Question

A man pulls himself up the 30$^{\circ }$ incline by the method shown in Fig. If the combined mass of the man and the cart is 100kg, determine the acceleration of the cart if the man exerts a pull of 250N on the rope. Neglect all friction and the mass of the rope, oulleysand wheels: (Given g=10$m{{s}^{-2}}$)

$\text{A}\text{. }4.5m{{s}^{-2}}$
$\text{B}\text{. 2}.5m{{s}^{-2}}$
$\text{C}\text{. 3}.5m{{s}^{-2}}$
$\text{D}\text{. 1}.5m{{s}^{-2}}$

Answer 1

Find the net tension force acting on the system of the man and the cart. Then calculate the other forces acting on the system. Divide the gravitational force into two components, one parallel to the inclined plane and the other perpendicular to the plane. Then calculate the net force on the system. Then use Newton’s second law and find the acceleration of the system.
Formula used:
F=mg
${{F}_{net}}=ma$

Complete answer:
When the man pulls the rope with a force of 250N, a tension will develop in the rope equal to the force applied on it. Let the tension in the rope be T. Therefore, T = 250N.

As we can see that the rope is attached to the cart with means of a pulley. Due to this a tension equal to 2T will develop in the rope attached to the cart.
Hence, the net tension force acting in the combined mass of the man and the cart is 2T+T = 3T.
Now, let us find the other forces acting on the system of the man and the cart. The gravitational force will act on the system in the downward direction.
The gravitational force is given as F = mg, where m is the mass of the system and g is acceleration due to gravity.
Hence, F = (100)(10) = 1000N.

Now resolve the gravitational force F into two components. One along the inclined plane (equal to Sin 30) and the other in perpendicular to the plane of inclination (equal to Cos 30), as shown.
The perpendicular component will be balanced by the normal force exerted by the plane.
The force Fsin30 will be in the opposite direction to the direction of the tension.
Therefore, the net force on the system is ${{F}_{net}}=3T-F\sin 30$.
$\Rightarrow {{F}_{net}}=3T-\dfrac{F}{2}$.
Substitute the values of F and T.
$\Rightarrow {{F}_{net}}=3(250)-\dfrac{1000}{2}=750-500=250N$.
From Newton’s second law motion we know that ${{F}_{net}}=ma$, where a is the acceleration of the system.
$\Rightarrow a=\dfrac{{{F}_{net}}}{m}$.
$\Rightarrow a=\dfrac{{{F}_{net}}}{m}=\dfrac{250}{100}=2.5m{{s}^{-2}}$
This means that acceleration of the body is 2.5$m{{s}^{-2}}$.

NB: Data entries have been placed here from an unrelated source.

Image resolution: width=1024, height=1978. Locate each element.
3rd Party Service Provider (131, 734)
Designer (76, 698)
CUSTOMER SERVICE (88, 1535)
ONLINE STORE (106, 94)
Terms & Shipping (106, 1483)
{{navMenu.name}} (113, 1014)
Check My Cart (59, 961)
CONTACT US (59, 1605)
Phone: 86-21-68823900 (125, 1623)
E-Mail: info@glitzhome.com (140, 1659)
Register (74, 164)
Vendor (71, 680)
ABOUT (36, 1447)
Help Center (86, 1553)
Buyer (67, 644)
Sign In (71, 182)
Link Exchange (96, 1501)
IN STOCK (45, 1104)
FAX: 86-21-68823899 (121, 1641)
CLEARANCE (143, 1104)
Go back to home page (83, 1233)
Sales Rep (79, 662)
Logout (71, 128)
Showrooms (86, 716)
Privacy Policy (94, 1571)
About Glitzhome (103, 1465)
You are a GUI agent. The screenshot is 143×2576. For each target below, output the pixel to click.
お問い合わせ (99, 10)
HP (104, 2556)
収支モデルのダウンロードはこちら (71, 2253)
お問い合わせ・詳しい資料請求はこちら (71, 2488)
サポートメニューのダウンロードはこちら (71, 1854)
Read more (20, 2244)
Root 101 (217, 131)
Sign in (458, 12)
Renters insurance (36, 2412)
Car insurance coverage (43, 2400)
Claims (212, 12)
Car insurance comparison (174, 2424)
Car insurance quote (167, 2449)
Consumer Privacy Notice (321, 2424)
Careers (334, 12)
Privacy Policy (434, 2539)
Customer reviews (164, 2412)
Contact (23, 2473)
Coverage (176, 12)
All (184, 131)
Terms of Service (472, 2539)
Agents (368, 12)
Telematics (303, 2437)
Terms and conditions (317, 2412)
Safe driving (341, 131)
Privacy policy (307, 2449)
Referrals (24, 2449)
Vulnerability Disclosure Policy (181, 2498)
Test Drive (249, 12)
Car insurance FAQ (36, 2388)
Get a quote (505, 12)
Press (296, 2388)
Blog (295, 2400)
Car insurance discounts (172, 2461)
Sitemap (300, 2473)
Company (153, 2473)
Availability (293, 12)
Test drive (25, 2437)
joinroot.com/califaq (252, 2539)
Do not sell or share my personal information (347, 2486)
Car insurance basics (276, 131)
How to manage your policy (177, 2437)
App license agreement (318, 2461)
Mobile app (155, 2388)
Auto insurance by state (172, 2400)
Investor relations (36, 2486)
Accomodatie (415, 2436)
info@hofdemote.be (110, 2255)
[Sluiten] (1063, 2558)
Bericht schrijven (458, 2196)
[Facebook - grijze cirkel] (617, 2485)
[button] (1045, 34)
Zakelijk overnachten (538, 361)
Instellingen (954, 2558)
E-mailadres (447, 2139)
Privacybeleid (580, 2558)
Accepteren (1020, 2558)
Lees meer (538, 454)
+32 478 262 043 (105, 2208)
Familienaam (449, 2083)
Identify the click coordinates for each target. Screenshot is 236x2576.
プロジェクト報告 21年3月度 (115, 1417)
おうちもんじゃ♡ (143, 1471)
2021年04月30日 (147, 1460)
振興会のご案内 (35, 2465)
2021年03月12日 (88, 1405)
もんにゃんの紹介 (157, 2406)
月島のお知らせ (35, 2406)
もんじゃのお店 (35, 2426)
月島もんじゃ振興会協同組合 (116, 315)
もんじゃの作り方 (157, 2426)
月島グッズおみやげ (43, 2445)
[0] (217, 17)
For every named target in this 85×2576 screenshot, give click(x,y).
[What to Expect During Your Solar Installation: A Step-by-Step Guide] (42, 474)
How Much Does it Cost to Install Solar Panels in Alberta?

Hence, the correct option is B.

Note:
The system of the man and the cart will move up the inclined plane only when the net tension force is greater than the component of the gravitational force parallel to the inclined plane.
Note that the acceleration of the cart and the man is the same and in the upwards direction parallel to the inclined plane.